Modeste contribution du gouvernement social-démocrate qui a fait dès son élection, en 2019, de la question de la migration ultrasélective son cheval de bataille. 15 km ne sont rien comparés au 500 km que compte « Barbeléser » la Lithuanie sur sa frontière avec la biélorussie, mais le geste est d’une grande symbolique quand on sait surtout que le Danemark s’est fixé comme objectif « zéro demandeur d’asile ».
Ces barbelés sont un modèle particulier couvert de lames similaires à celles d’un rasoir, pouvant causer de graves blessures, mortelles parfois. Les plus cyniques défenseur de ce mur de barbelés, évoquent une « solution de bon sens », comme le ministre de l’immigration danois, Mattias Tesfaye, ironie du sort, lui-même fils d’un réfugié éthiopien.
Un mur anti-migrants que les ONG, dont Amnesty International, n’ont de cesse de dénoncer.
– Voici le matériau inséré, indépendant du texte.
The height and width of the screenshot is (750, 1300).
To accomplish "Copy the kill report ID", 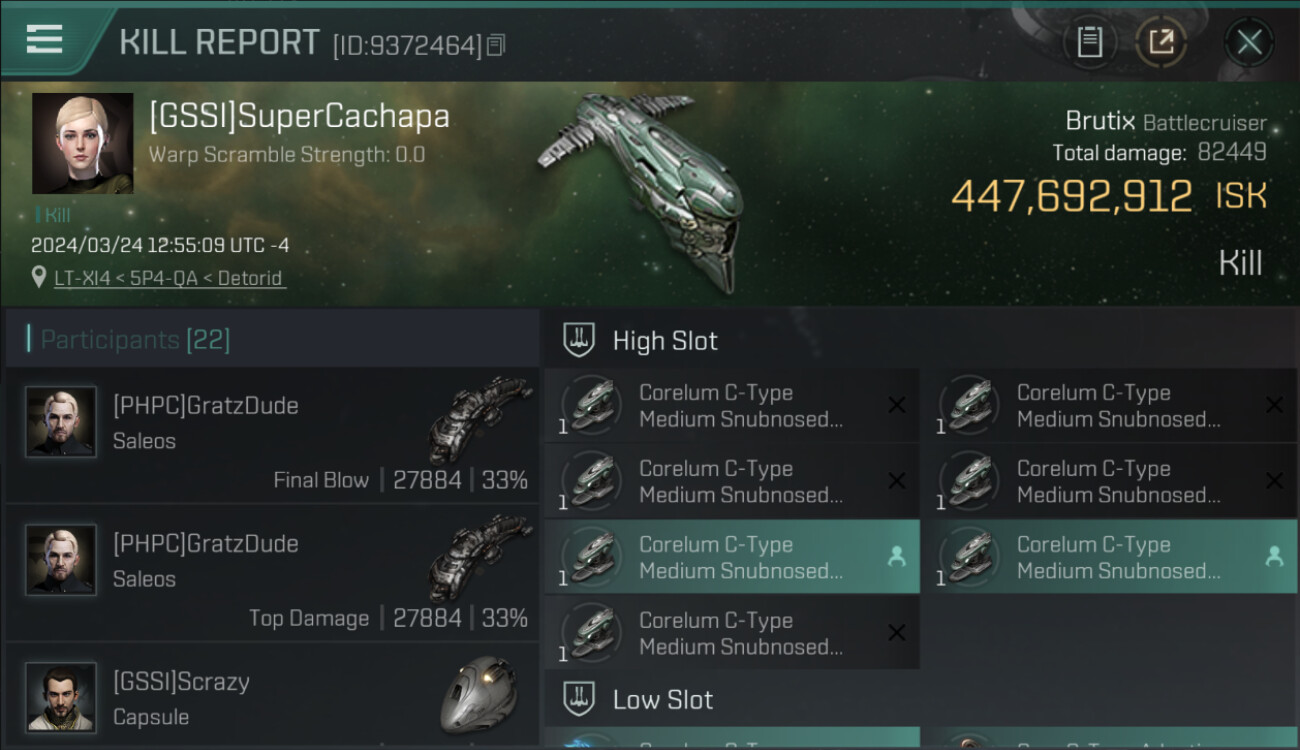I will [x=497, y=45].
Amnesty International accuse le gouvernement danois de faire preuve d’un « déni de la réalité » face à cette crise migratoire et aux drames qui en découlent.
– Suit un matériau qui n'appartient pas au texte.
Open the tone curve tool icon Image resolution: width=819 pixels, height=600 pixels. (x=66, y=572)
Le Danemark s’érige en porte-drapeau de la politique isolationniste et foncièrement xénophobe que la droite et l’extrême-droite veulent pour l’Europe. Et puis, un pays qui tue 15 millions de Visons pour se prémunir du Covid, est tout aussi capable de laisser mourir des migrants aux frontières pour préserver son bien-être.